**Çözülecek Sorular**:
1) Habere göre aşağıdakileri yanıtlar mısınız?
(a) Erdoğan hangi toplantının kapanış oturumunda konuştu?
(b) Başlığa göre yarım asırlık sabır mücadelesi ne durumda?
(c) Erdoğan konuşmasında kimlere teşekkür ediyor?
2) Kayıtlarda "Open the Bearbeiten" ifadesini içeren satırdan başlayıp "[x=16, y=341]" ifadesini içeren satırda biten satırları, her satır bir dize olacak ve boş satırlar atlanacak şekilde bir JSON listesi olarak ifade eder misiniz?

**Gösterilen Metin**:
Erdoğan: Yarım asırlık sabır mücadelemiz yavaş yavaş selamete eriyor
Ankara, 13 Temmuz (Hibya) - Cumhurbaşkanı Recep Tayyip Erdoğan, AK Parti 32. İstişare ve Değerlendirme Toplantısı Kapanış Oturumu’nda konuştu.

Ankara, 13 Temmuz (Hibya) - Cumhurbaşkanı Recep Tayyip Erdoğan, AK Parti 32. İstişare ve Değerlendirme Toplantısı Kapanış Oturumu’nda konuştu.
Cumhurbaşkanı Erdoğan’ın konuşmasından bazı satır başları şöyle:
“Toplantımızın ülkemiz, milletimiz, demokrasimiz, bölgemiz ve insanlık için hayırlara vesile olmasını Rabbimden niyaz ediyorum. Öncelikle toplantımıza teşrif eden tüm arkadaşlarıma, tüm katkı verenlere, organizasyonun sorunsuz, sıkıntısız, son derece başarılı bir şekilde gerçekleştirilmesini sağlayan tüm kardeşlerimize teşekkür ediyorum.

**Sağlanan Veriler**:

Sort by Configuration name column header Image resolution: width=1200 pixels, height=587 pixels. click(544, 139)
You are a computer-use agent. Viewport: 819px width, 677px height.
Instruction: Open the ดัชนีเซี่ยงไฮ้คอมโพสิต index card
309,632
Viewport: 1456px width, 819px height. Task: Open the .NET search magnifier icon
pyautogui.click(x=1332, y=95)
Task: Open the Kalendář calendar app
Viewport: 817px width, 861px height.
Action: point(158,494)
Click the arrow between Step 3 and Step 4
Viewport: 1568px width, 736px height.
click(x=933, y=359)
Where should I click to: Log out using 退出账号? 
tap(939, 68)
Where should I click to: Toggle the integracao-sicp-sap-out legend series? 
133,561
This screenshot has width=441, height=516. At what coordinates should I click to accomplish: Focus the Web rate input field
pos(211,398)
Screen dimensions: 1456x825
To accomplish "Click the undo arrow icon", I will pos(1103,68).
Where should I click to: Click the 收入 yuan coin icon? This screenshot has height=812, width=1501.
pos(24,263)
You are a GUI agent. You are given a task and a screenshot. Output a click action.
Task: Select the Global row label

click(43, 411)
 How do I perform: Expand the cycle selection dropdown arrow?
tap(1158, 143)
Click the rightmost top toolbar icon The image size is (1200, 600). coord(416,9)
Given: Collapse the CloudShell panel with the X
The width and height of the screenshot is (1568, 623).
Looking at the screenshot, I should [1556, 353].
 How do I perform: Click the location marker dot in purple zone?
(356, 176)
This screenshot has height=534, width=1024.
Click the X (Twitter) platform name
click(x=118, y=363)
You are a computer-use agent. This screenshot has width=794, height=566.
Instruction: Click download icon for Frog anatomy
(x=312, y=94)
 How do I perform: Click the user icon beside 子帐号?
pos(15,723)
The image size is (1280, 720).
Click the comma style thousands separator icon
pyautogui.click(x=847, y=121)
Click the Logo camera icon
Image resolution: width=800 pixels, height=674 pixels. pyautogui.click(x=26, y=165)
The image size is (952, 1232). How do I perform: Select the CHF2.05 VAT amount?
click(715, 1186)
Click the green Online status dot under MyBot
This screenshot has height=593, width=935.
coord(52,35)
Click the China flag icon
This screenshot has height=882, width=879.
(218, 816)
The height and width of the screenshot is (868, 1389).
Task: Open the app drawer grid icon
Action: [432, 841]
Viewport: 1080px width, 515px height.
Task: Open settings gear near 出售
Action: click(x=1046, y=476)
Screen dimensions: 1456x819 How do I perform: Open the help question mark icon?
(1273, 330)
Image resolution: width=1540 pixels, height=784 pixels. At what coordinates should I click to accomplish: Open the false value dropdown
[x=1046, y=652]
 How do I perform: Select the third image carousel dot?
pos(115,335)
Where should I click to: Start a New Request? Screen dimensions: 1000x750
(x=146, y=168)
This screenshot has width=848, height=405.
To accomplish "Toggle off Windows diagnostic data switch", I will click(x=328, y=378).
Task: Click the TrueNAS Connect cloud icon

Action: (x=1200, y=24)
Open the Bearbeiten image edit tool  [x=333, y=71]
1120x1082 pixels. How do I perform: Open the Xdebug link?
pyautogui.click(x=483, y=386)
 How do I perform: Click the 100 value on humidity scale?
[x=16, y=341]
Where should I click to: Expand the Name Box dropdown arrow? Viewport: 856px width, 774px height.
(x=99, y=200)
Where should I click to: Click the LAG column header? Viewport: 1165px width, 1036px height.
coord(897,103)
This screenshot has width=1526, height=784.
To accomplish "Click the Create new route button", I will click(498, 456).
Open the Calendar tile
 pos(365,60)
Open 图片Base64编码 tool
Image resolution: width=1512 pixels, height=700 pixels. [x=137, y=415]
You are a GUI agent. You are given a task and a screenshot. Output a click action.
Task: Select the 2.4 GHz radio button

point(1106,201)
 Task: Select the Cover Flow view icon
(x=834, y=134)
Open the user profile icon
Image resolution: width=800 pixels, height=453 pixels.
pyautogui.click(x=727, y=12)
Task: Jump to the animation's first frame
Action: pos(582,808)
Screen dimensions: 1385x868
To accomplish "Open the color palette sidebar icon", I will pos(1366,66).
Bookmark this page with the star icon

**Çözümler**:
1)
(a) AK Parti 32. İstişare ve Değerlendirme Toplantısı
(b) Yavaş yavaş selamete eriyor.
(c) Toplantıya teşrif eden tüm arkadaşlarına, tüm katkı verenlere ve organizasyonun sorunsuz, sıkıntısız, son derece başarılı bir şekilde gerçekleştirilmesini sağlayan tüm kardeşlerine

2)
[
  "Open the Bearbeiten image edit tool  [x=333, y=71]",
  "1120x1082 pixels. How do I perform: Open the Xdebug link?",
  "pyautogui.click(x=483, y=386)",
  " How do I perform: Click the 100 value on humidity scale?",
  "[x=16, y=341]"
]